Paid Family Leave: Workers Pay For It But Rarely Use It

California wage earners welcoming a new child to the family or caring for a seriously ill relative this year can expect increased support from the state’s Paid Family Leave Program.

Eighteen million people in the state pay 1 percent of their wages to the state’s disability program, which helps those who have to take time off for medical matters unrelated to their jobs.

In 2018, the percentage of a worker’s paycheck the state will provide increases from 55 percent to between 60 and 70 percent, up to $1,216 weekly. And the state has done away with the “waiting period” that required people to go without any pay at all for the first week they were out.

“2018 is the year of  better policies for Paid Family Leave, particularly for new parents,” Julia Parish, of Legal Aid at Work, said at a news conference at San Francisco’s Employment Development Department offices on Feb. 1.

The meeting addressed the EDD’s finding that only 36 percent of the Californians it surveyed were even aware of the Paid Family Leave program, and among those who might need it most, immigrants, women and those with lower levels of education, even fewer know it exists.

“Awareness is generally low across the state, especially among minority and low-income communities,” the EDD’s Kacie Finnicum said.

The program is available for new moms and dads, including adoptive and foster parents, and each parent is eligible for up to six weeks per year each. The time they take off to care for and bond with their children can be spread across the calendar however they see fit.

Those six weeks can also be used to care for seriously ill family members, including grandparents, in-laws, domestic partners and siblings.

Advocates urged applicants to plan their time off with their supervisor, as the job protection dimensions of the Paid Family Leave program are more limited. But here, too, the rules have been relaxed this year. For instance, although small businesses have been exempt from having to honor the Paid Family Leave regulations, what constitutes a small business in such a scenario has changed, from up to 50 employees to 20.

If the applicant lives and works in San Francisco, there’s a new rule in place whereby the employer is to make up the difference between what the state pays and the worker’s usual compensation, Parish said.

The speakers also cited findings that workplace efficiency and morale benefit from the program. A temporary accommodation is less expensive than replacing a worker.

Parish described some of the ancillary benefits of the program: It promotes gender equity, she said, by including both partners in the childcare process from an early stage.  By encouraging bonding between the children and the father figure, paid family leave strengthens the foundations of those relationships going forward.

The program requires that the parents apply for it within the first year of the new child’s arrival, whether it’s newborn, adopted or fostered.

Parish was followed by Julia Frudden, of the Child Care Law Center; both cited studies showing that new mothers given the freedom to attend to their children with a brief respite from work responsibilities breastfeed their children twice as long.

Frudden also said that infant mortality drops by 10 percent, there’s a decrease in post-partum depression and better attention to preventive care such as screenings.

Children who have the advantage of more time spent with their parents at home also develop stronger immune systems, she said, which helps them thrive in childcare situations once their parents have returned to work.

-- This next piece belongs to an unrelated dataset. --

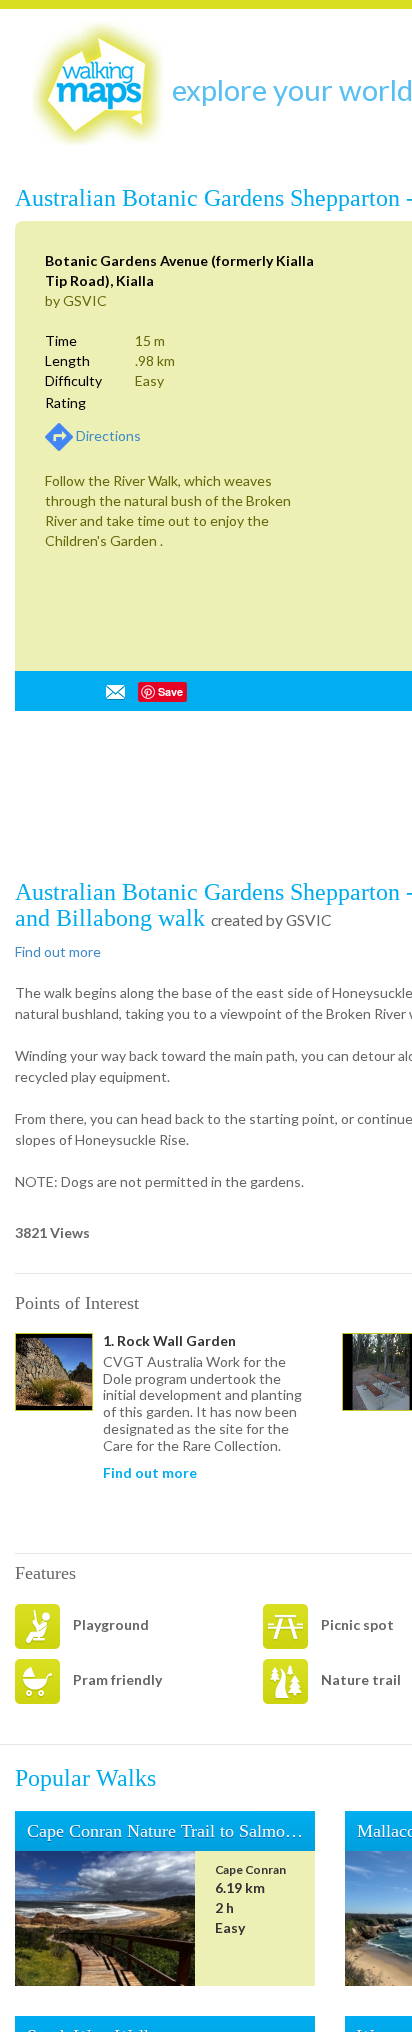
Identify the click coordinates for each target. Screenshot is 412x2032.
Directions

Since becoming the first state in the country with such a program, in 2002, California has fielded 2.8 million claims and paid out $5 billion in benefits, Finnicum said.

She and Parish both spoke of their own motherhood experiences and what having paid leave  had meant to them.

“It was a huge relief to be able to have financial support,” Finnicum said. “It was a big weight off our shoulders.”

Although the program is applicable even to those whose needs to care for a family member requires them to leave the country, a person’s immigration status is not factored into the application process, Finnicum said. The only limit on eligibility is that they must be participating in the State Disability Insurance program via automatic deductions from their paychecks or, if independent contractors, through a voluntary plan.